*AIM OF THE EXERCISE*
Write out only the lines from the line that holds "Laura Garrett (741, 981)" to the end of the listing below, inclusive, with the pictures omitted.

*DATASET*
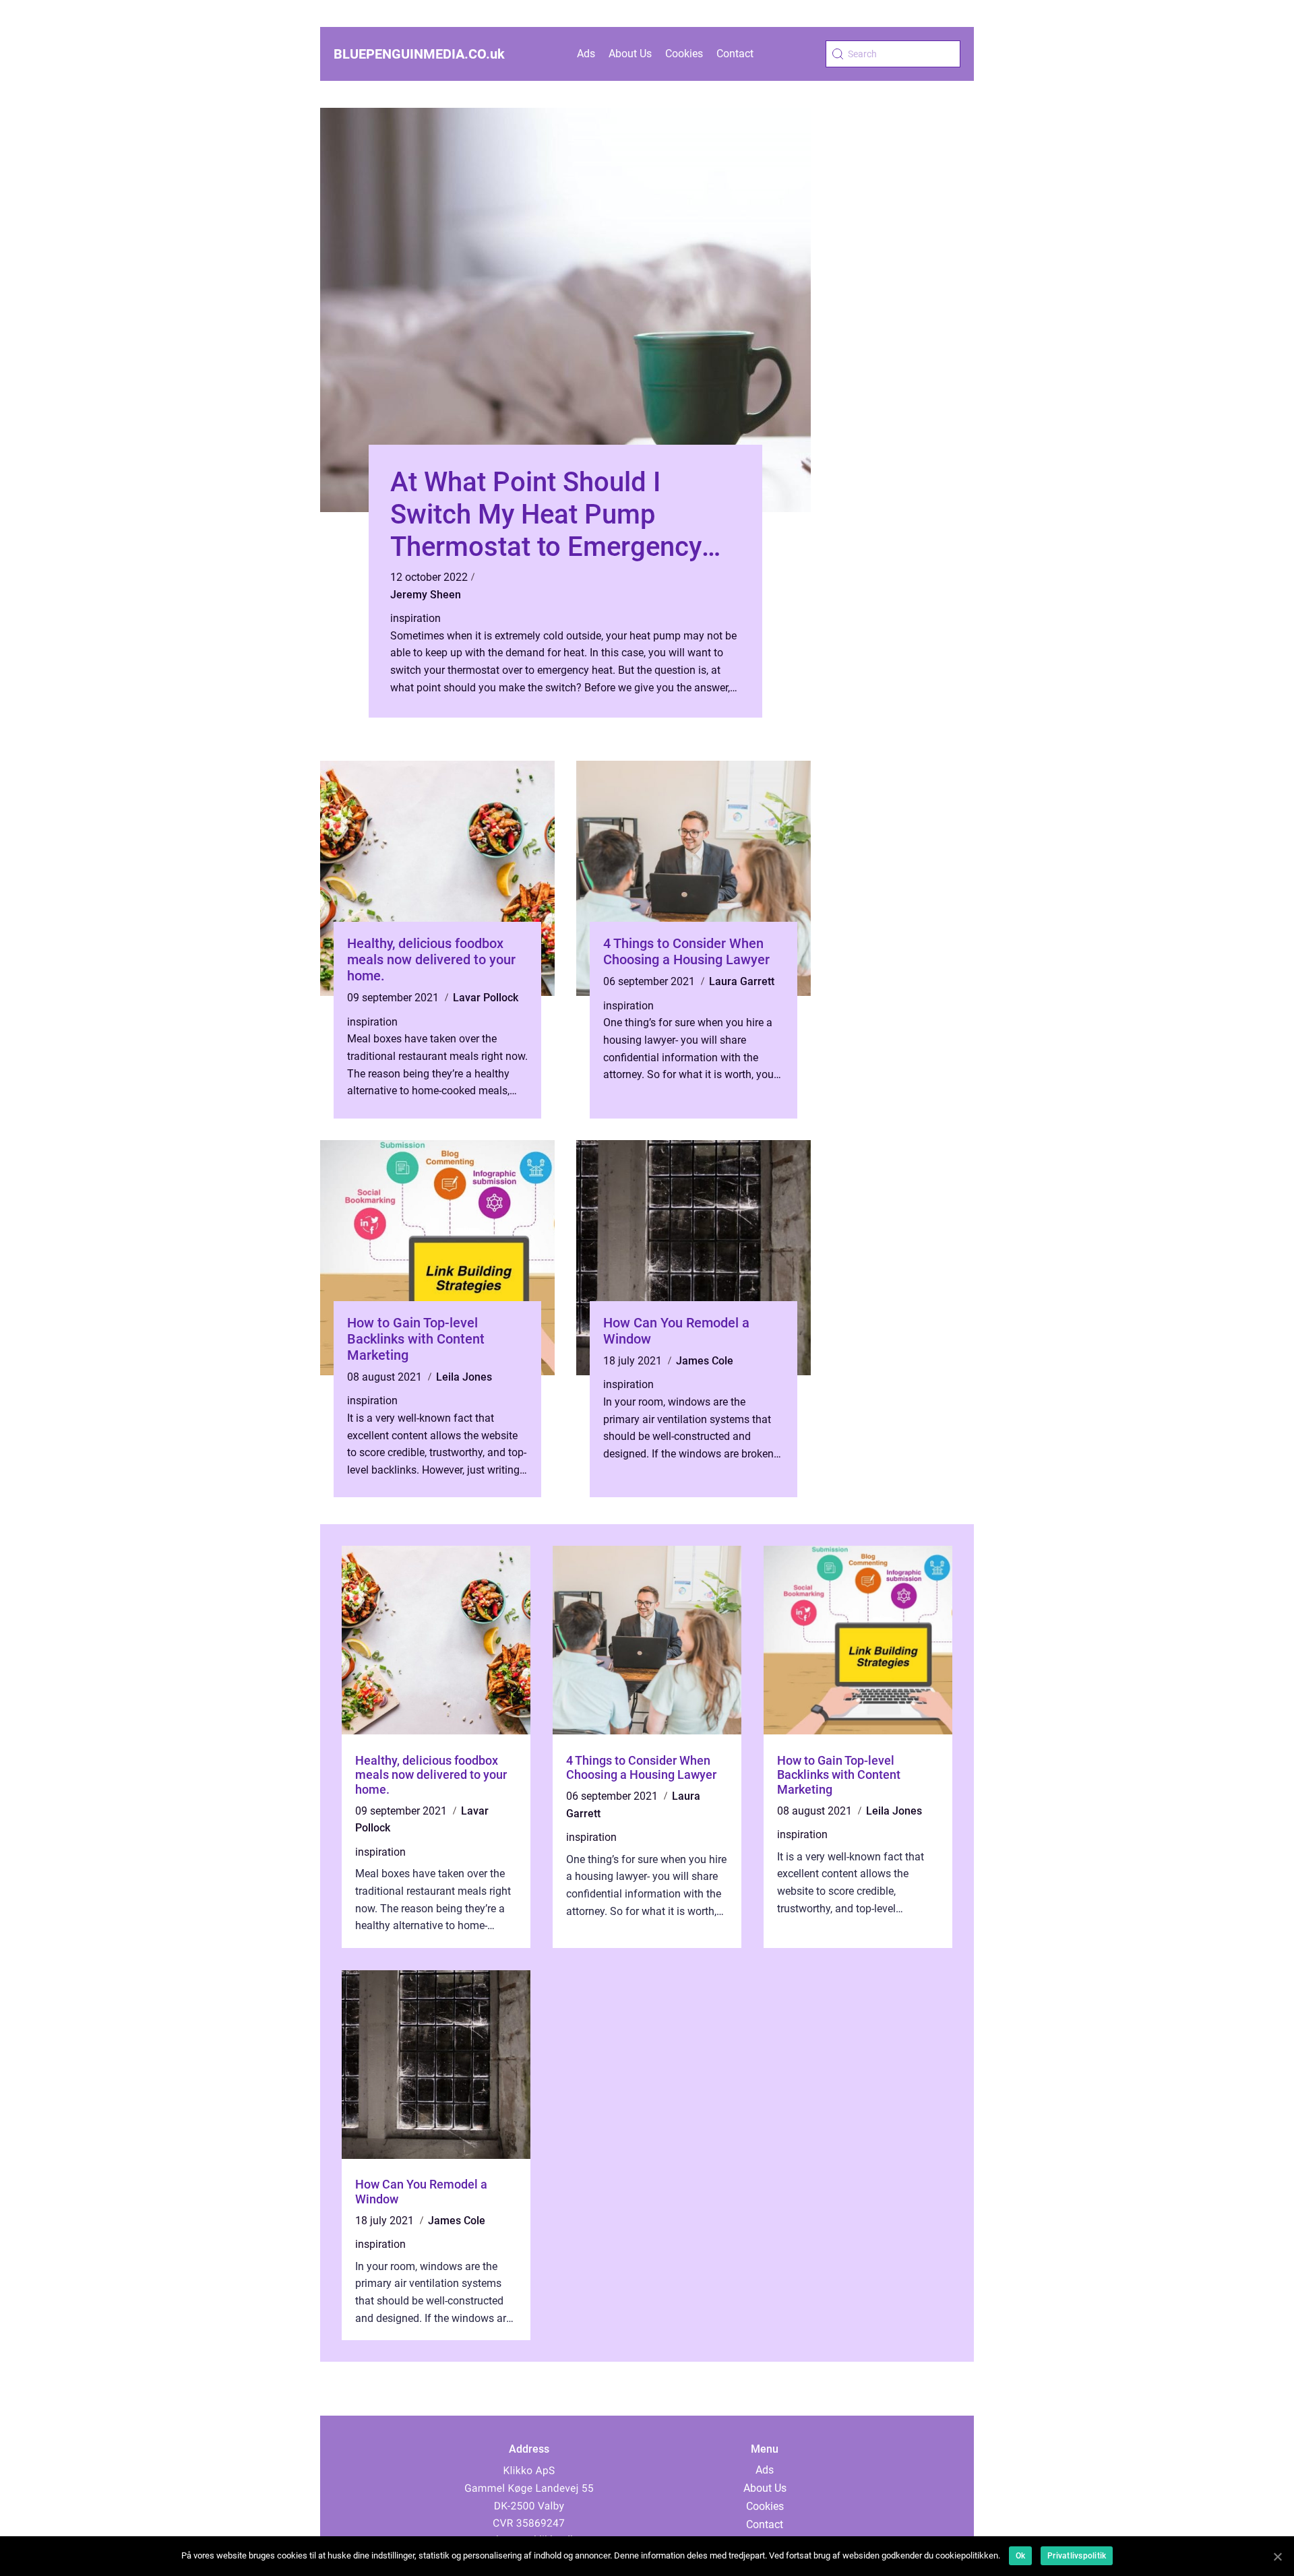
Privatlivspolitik (1076, 2556)
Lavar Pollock (485, 997)
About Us (630, 53)
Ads (586, 53)
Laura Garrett (741, 981)
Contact (734, 53)
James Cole (704, 1360)
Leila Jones (464, 1377)
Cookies (684, 53)
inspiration (415, 618)
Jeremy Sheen (425, 594)
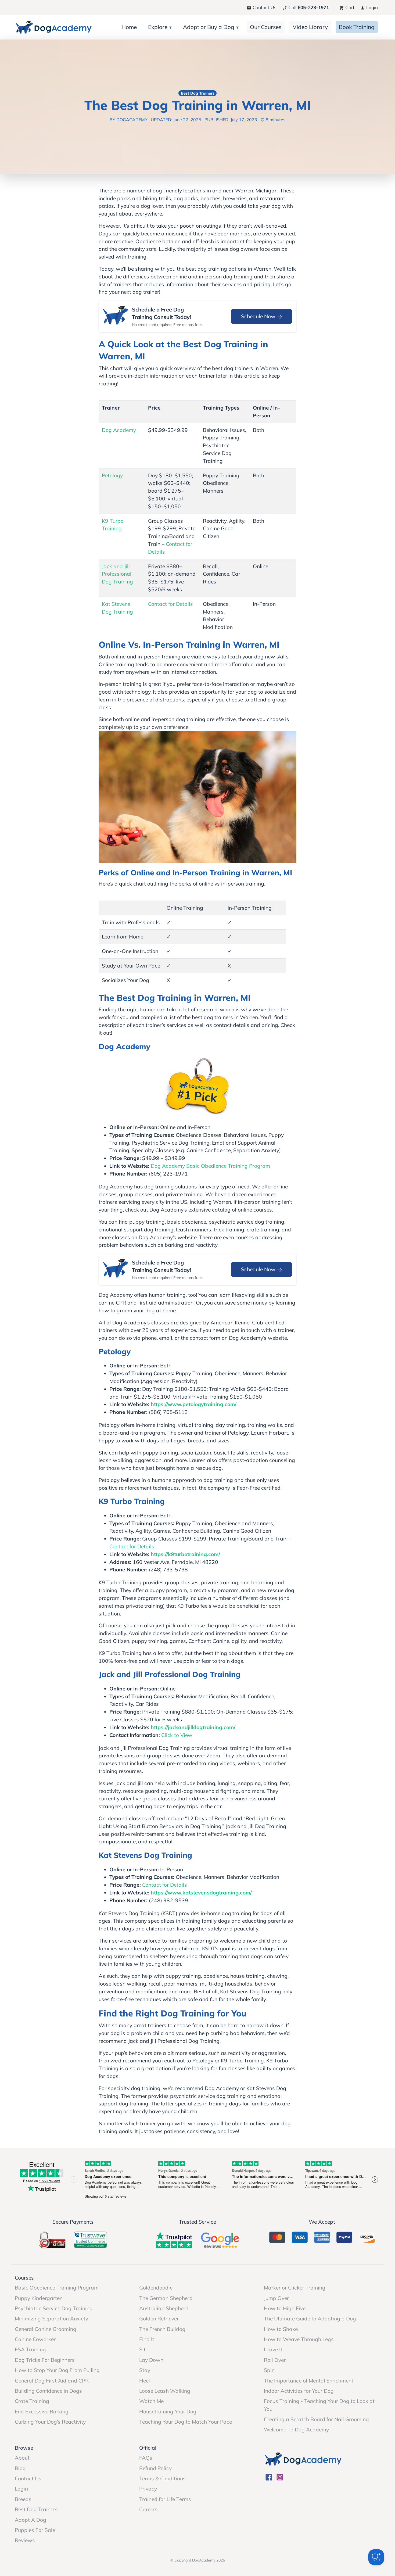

*WORKED SOLUTION*
Laura Garrett (741, 981)
Contact (734, 53)
James Cole (704, 1360)
Leila Jones (464, 1377)
Cookies (684, 53)
inspiration (415, 618)
Jeremy Sheen (425, 594)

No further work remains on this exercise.